Appropriations
We demystify the appropriations process to empower congressional staff and other civil society groups to engage in the extraordinarily important process of turning priorities into policy.
We also provide trackers, explainers, and more to model how Congress should create more transparency about the federal funding process.
We shape appropriations at every step of the process:
We make specific recommendations to Congress about what to fund. Read our full list of appropriations recommendations for FY 2024.
We testify before Congress to advocate for those recommendations.
We push for greater transparency at every level, and demonstrate how Congress should disclose data about the process.
The appropriations process is convoluted and opaque. Decisions about how to spend tax dollars shouldn’t be made by special interest lobbyists, but by all of us. Congress should be doing all it can to open up the process to the public by publishing testimony, giving notice of scheduled hearings, and publishing draft and final bills in one centralized location.

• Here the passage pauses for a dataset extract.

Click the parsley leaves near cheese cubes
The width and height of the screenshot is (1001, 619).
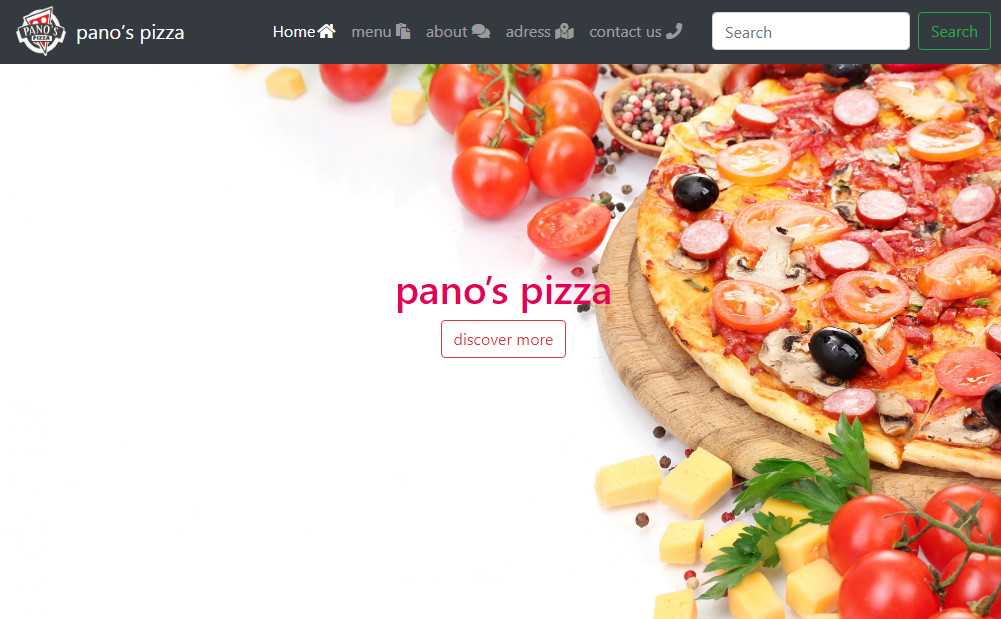click(792, 504)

Read our resources and primers designed to help the public and other civil society groups get involved, including:
- a guide on how to track House approps markups
- an explainer on Congress’s Power of the Purse
- a repository of reports and testimony from the last half-decade
- a report produced in collaboration with Public Citizen, on how the Executive branch has encroached on congressional spending authority — and what we can do about it
- How House Committees Get their Money
- How Senate Committees Get their Money
- Tracking FY 2024 Appropriations Testimony and Hearing Deadlines
- Items Included In FY 2024 Senate Legislative Branch Appropriations Bill Report
- Tracking Appropriations Committee Members by Their Subcommittee
- Detailed Summary of FY 2023 Appropriations Legislation
And we make a big difference:
Our recommendations have informed a fundamental transformation of how Congress funds its own operations, and thus, its ability to govern. Congress is finally paying its staff a living wage, it funded the creation of a new House Intern Resource Office, and it has increased funding for the legislative policy support agencies like the Government Accountability Office and the Congressional Research Service.

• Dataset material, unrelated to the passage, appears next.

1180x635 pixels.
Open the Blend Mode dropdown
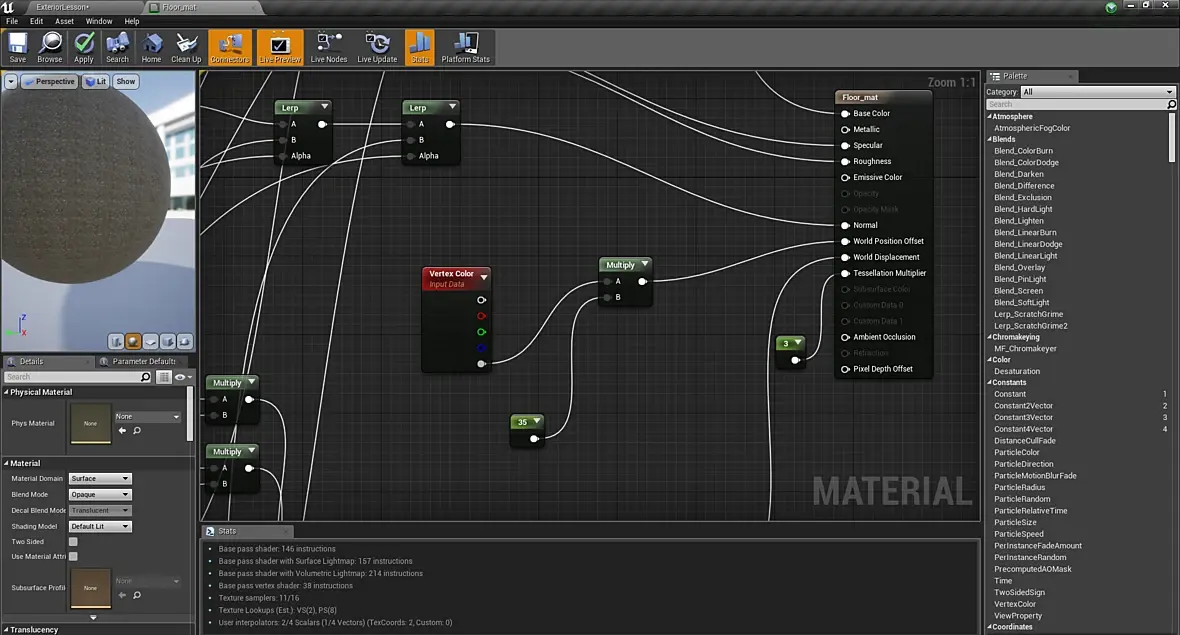tap(100, 494)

We had similar success in other appropriations bills. The House Subcommittee on Financial Services and General Government included apportionment transparency, the development of federal internships, transparency around White House visitor logs, centralized access to agency budget justifications, and more.
To reverse the systematic undermining of Congress, Congress needs to invest in itself. We have done the research and made the case illustrating how Congress is always first on the chopping block, why that is self-defeating, and what to do about it. Taking control of the federal budget is another way of restoring congressional power. By asserting its authority over the appropriations process, Congress will be reclaiming one of its constitutional powers: the Power of the Purse.